TASK ITEM: Scan the records for the string "computer" and copy every line that holds it.
-- RECORDED INFORMATION follows --
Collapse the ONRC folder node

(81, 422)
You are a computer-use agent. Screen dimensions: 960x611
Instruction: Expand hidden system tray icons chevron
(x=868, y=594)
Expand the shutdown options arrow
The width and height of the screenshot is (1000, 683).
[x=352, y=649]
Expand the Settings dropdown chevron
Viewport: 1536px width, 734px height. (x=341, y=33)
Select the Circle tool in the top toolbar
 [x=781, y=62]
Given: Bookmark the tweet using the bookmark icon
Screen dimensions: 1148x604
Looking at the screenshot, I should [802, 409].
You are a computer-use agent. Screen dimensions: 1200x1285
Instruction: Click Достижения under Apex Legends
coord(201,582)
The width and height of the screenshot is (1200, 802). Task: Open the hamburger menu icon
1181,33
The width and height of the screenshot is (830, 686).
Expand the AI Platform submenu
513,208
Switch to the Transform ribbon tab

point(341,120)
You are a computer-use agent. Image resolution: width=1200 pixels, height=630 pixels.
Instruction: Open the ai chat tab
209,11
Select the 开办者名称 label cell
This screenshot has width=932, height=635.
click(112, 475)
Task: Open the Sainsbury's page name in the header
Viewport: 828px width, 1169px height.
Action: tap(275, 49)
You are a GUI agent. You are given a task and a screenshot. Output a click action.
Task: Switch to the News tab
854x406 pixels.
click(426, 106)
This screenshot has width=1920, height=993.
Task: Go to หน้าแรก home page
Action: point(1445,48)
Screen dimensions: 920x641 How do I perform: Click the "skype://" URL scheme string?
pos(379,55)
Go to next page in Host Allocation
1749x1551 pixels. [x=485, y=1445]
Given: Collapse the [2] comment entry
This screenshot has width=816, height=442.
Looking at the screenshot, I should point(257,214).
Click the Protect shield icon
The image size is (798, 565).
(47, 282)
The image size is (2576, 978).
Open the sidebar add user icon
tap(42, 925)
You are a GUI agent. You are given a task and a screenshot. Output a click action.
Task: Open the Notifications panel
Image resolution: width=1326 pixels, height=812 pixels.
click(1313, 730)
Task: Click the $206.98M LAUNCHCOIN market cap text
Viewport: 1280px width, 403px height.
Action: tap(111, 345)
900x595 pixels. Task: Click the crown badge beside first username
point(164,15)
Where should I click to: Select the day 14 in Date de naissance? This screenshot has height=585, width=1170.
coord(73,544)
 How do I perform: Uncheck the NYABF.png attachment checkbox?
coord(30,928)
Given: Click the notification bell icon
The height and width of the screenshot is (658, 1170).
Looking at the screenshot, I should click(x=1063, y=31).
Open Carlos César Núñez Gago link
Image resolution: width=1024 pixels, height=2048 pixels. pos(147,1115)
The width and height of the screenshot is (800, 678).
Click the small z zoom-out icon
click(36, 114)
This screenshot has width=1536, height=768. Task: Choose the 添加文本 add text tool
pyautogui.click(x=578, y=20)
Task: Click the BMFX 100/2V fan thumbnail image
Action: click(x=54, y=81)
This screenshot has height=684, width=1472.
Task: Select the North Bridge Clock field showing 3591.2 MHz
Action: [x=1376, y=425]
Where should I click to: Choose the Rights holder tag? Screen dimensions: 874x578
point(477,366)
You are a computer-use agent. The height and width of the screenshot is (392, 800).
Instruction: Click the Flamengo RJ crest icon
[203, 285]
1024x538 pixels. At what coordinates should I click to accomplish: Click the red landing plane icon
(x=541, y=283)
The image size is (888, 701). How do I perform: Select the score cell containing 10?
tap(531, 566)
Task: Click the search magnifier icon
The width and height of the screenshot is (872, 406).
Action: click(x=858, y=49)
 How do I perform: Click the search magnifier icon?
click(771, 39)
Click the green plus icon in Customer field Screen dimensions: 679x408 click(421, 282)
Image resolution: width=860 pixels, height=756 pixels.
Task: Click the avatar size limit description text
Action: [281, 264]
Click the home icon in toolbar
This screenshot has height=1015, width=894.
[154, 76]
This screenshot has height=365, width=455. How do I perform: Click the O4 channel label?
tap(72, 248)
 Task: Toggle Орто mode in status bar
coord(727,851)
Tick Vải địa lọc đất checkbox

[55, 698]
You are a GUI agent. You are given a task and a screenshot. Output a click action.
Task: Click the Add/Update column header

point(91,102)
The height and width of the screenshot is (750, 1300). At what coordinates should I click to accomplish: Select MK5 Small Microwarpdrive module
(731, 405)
-- RECORDED INFORMATION concluded --
RESPONSE TO THE EXERCISE:
You are a computer-use agent. Screen dimensions: 960x611
You are a computer-use agent. Screen dimensions: 1200x1285
You are a computer-use agent. Image resolution: width=1200 pixels, height=630 pixels.
You are a computer-use agent. The height and width of the screenshot is (392, 800).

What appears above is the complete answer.